Mijn tweede twijfelpunt is de presentatie van het kaartmateriaal. Sinds 2010 is het voor gemeenten verplicht de formele stukken, zoals het ontwerpbestemmingsplan op de site ruimtelijkeplannen.nl ter beschikking te stellen. Daar is het niet (meer) te vinden. In de bekendmaking van de ter visielegging is daar wel naar verwezen. Ik neem daarom aan dat het plan er wel heeft gestaan. Waarom het is verwijderd is mij een raadsel. In ieder geval staat het niet meer ter beschikking en dat moet wel. Dat ontwerp is de basis van de zienswijzen en de behandeling daarvan. Dat het college alvast een versie heeft laten maken van het bestemmingsplan zoals het misschien door de raad wordt vastgesteld, maar waarschijnlijk ook niet, is interessant, maar die versie krijgt pas een status na het raadsbesluit. Maar ook die versie is niet te vinden op de plek waar heel Nederland wordt geacht deze informatie te kunnen inzien. Als je de weg weet (en die is me ambtelijk gewezen) is de tekening wel op de gemeentelijke site in te zien.

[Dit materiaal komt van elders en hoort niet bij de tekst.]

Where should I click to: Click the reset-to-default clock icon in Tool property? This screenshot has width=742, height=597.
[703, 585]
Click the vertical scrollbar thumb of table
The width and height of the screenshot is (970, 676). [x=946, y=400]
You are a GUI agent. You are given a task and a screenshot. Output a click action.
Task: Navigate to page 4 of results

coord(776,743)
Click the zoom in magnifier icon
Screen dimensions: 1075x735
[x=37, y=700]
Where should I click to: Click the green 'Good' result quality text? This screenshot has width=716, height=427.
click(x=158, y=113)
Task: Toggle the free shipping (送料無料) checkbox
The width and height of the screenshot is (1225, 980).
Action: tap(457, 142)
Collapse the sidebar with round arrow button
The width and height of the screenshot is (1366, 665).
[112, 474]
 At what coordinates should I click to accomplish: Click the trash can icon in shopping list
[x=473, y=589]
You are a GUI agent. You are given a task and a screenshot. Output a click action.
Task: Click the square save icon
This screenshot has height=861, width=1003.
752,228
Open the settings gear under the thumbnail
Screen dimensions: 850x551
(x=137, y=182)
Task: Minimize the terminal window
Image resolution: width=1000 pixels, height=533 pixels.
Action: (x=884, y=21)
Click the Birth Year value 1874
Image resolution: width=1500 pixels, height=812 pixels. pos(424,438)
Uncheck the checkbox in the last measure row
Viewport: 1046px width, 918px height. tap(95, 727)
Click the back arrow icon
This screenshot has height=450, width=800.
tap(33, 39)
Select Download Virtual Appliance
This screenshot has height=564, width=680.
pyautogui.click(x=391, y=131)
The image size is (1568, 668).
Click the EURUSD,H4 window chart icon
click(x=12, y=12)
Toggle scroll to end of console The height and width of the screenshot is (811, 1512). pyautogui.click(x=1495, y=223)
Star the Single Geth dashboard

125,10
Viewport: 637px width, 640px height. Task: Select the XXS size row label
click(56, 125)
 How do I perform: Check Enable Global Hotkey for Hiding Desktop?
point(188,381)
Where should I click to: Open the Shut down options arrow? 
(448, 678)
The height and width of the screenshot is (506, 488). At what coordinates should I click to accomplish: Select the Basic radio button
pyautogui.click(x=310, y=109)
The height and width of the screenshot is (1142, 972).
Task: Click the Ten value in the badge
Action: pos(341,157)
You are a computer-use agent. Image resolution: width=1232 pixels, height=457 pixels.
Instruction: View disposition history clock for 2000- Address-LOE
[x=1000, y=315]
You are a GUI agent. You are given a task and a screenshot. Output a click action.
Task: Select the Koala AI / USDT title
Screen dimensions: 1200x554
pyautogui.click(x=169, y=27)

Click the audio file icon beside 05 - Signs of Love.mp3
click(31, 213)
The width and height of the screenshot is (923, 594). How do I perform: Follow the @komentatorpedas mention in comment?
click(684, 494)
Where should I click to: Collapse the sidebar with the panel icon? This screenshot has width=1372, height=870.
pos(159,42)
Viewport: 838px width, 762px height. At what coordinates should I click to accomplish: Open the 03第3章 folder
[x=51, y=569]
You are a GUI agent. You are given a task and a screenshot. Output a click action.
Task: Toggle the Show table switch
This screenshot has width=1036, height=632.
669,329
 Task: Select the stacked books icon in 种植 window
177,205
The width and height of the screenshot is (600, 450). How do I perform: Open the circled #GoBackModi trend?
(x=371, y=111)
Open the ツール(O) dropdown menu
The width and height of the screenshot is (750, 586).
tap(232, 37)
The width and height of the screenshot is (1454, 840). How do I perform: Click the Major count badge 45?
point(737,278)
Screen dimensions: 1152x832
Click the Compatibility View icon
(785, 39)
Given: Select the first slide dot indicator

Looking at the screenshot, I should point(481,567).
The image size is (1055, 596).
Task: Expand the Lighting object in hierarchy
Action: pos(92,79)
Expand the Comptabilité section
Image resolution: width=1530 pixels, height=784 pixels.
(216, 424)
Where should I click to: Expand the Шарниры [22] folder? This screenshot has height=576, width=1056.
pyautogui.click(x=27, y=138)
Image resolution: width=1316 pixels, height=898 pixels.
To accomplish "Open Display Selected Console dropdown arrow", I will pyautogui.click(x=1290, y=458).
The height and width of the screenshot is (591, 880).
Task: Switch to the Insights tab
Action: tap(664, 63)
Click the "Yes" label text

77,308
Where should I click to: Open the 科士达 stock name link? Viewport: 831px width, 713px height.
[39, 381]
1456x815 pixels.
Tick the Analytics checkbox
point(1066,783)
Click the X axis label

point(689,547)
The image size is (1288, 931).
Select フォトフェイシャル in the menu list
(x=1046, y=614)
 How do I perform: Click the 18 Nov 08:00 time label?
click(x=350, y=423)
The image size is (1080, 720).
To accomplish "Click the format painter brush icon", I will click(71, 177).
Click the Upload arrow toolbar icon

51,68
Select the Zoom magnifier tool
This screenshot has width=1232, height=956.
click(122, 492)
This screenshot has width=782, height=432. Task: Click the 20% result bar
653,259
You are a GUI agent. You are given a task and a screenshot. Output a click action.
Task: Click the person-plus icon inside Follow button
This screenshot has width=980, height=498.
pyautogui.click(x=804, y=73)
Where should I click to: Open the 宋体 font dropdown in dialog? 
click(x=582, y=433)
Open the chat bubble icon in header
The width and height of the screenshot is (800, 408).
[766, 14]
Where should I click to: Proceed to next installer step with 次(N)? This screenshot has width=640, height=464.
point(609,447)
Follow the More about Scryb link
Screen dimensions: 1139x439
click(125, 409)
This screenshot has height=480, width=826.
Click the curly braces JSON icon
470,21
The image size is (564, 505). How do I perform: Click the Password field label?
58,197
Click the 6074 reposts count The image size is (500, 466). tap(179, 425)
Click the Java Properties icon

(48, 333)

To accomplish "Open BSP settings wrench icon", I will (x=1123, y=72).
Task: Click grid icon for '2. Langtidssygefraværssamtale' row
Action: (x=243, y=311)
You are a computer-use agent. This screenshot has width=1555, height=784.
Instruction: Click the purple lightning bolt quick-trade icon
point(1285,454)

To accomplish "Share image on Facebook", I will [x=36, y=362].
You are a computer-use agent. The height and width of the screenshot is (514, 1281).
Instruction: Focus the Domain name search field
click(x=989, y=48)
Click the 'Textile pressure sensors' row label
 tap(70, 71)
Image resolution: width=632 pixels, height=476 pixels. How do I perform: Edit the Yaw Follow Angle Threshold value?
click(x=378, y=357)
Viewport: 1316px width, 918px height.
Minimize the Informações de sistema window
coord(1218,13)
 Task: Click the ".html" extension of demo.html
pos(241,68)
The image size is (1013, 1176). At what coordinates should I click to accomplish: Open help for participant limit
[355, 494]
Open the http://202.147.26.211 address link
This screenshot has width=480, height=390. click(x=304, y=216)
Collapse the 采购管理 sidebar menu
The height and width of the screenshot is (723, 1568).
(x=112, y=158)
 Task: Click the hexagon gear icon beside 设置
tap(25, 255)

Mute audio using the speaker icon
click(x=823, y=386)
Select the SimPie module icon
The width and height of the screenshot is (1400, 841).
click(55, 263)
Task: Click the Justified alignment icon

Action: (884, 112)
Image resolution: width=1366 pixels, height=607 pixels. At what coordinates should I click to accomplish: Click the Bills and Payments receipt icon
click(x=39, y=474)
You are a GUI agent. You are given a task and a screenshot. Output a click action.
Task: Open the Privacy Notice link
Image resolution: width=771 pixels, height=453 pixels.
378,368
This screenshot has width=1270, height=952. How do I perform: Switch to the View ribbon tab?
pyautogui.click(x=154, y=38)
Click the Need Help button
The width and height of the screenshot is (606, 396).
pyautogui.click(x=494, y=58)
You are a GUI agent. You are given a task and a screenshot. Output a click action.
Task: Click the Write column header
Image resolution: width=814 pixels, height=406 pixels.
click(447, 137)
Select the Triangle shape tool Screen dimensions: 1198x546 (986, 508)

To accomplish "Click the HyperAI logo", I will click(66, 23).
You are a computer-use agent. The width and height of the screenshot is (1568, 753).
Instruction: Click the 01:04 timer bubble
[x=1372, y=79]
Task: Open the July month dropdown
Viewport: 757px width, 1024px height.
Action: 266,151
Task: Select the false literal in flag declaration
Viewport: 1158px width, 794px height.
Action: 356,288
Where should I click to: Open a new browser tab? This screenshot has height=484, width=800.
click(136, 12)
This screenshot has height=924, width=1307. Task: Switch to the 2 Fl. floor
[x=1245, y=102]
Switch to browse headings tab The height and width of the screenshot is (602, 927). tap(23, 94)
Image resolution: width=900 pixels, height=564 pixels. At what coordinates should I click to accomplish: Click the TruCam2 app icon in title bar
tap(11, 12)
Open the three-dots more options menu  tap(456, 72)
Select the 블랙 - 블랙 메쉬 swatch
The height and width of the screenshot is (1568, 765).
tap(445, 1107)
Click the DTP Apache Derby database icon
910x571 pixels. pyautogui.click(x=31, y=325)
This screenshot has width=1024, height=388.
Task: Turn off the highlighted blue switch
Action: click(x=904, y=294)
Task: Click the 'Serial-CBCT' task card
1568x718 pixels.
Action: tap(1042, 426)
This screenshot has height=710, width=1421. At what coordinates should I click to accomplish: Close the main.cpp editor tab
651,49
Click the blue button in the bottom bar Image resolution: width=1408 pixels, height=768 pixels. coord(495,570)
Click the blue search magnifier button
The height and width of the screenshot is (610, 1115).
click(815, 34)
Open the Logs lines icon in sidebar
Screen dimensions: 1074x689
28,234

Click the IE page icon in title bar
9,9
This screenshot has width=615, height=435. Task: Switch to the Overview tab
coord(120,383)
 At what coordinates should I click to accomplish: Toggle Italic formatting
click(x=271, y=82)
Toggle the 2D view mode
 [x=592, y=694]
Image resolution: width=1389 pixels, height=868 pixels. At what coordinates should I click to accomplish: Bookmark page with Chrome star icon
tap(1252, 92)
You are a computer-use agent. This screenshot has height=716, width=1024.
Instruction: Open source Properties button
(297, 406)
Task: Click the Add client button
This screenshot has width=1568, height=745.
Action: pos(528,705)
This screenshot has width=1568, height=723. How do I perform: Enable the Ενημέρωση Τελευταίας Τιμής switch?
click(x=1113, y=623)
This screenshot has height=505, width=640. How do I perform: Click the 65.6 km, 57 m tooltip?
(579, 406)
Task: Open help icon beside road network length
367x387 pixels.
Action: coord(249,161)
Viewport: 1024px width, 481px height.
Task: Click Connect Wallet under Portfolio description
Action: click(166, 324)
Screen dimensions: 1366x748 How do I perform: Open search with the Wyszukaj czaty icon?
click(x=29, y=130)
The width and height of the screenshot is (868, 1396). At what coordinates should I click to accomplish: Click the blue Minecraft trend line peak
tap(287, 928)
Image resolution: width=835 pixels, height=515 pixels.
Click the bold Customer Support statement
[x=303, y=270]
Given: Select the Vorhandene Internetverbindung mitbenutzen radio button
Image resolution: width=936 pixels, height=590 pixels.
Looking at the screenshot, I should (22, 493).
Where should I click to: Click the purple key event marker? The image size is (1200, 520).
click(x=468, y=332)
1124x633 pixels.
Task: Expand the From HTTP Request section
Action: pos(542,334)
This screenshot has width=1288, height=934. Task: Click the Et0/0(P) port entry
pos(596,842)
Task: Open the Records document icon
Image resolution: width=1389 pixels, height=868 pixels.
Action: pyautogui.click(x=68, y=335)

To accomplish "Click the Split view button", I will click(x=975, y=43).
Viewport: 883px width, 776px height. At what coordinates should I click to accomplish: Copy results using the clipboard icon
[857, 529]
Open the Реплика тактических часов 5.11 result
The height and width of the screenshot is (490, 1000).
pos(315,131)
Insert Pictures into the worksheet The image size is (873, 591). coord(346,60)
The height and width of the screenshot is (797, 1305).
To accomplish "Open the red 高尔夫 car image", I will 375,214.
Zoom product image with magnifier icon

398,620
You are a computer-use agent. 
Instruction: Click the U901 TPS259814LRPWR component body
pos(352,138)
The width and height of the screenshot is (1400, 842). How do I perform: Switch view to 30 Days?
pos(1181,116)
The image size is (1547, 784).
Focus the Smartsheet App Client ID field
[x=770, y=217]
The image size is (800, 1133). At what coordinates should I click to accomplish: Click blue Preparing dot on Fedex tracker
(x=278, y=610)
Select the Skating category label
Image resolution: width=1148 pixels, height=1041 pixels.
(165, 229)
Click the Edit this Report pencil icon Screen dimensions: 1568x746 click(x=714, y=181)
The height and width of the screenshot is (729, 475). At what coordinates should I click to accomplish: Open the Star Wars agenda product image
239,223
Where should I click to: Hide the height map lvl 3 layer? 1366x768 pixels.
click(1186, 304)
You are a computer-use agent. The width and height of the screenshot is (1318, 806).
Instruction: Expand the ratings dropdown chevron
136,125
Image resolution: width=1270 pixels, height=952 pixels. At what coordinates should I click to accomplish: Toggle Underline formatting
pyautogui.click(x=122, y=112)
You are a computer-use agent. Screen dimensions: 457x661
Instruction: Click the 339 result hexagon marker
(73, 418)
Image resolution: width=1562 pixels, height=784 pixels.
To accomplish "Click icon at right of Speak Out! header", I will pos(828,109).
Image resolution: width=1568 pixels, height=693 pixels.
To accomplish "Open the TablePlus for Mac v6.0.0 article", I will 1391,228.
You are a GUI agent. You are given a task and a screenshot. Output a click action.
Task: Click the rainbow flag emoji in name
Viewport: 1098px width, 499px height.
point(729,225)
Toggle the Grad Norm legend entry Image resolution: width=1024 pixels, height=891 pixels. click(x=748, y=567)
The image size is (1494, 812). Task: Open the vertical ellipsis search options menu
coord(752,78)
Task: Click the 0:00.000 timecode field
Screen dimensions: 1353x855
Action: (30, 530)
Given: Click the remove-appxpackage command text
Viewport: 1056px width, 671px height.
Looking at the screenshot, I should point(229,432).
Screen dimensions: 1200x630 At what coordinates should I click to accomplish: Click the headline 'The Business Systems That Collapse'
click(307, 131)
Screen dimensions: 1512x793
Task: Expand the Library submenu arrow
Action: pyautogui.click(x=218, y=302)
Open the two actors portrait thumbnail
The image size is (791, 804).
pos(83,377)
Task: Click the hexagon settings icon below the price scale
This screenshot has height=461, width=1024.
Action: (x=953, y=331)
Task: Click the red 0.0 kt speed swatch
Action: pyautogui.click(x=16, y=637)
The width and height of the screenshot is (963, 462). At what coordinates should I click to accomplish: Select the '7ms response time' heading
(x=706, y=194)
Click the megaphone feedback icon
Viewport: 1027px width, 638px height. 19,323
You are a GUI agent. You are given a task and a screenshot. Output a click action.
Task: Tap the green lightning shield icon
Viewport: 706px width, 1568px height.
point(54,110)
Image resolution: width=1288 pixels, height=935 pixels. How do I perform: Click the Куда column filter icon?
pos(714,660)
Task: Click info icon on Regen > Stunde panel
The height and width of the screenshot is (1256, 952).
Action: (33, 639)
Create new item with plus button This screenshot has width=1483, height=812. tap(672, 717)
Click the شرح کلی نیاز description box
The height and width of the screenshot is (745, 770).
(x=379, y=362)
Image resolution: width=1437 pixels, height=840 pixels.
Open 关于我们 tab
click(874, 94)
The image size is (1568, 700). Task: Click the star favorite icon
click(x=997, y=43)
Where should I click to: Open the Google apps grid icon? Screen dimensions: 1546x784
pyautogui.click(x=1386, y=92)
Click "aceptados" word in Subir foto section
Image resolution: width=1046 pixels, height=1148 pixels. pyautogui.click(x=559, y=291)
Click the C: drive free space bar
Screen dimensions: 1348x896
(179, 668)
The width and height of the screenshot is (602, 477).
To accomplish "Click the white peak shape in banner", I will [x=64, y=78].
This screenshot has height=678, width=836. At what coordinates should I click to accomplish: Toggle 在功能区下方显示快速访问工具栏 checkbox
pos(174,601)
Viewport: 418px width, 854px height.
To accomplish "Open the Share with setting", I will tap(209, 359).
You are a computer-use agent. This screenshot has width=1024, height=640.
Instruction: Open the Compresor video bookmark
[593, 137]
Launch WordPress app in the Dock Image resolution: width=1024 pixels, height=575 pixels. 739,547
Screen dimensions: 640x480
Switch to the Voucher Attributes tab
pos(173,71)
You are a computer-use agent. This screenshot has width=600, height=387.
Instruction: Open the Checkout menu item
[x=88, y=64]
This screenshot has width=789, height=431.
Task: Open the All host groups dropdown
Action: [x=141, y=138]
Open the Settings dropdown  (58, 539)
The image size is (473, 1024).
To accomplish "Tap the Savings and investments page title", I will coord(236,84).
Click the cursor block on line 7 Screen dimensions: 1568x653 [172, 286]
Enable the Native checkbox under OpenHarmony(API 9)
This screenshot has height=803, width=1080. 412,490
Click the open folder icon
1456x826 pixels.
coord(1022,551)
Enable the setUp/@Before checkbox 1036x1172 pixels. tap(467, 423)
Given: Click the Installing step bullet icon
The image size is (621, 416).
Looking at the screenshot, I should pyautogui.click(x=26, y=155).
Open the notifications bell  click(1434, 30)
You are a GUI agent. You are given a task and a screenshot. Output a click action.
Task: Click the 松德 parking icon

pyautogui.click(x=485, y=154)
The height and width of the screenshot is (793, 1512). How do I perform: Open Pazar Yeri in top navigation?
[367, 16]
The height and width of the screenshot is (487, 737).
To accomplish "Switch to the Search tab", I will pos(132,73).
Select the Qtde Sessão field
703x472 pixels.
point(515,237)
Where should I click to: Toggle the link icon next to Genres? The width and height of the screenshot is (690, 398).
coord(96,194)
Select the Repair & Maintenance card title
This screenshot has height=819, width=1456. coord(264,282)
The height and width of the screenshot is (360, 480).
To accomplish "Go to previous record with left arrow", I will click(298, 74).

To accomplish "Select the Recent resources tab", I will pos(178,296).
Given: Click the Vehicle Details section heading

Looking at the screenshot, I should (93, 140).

Nu maar hopen dat de audio-opnames van de vergadering spoedig weer beschikbaar komen. Ik heb 15 april andere dingen te doen. Daar wordt ook door elkaar heen geluid gemaakt. Alleen heeft Verdi dat tot een harmonisch geheel samengevoegd. Met een goede regie is uit de grootste chaos nog iets moois te maken.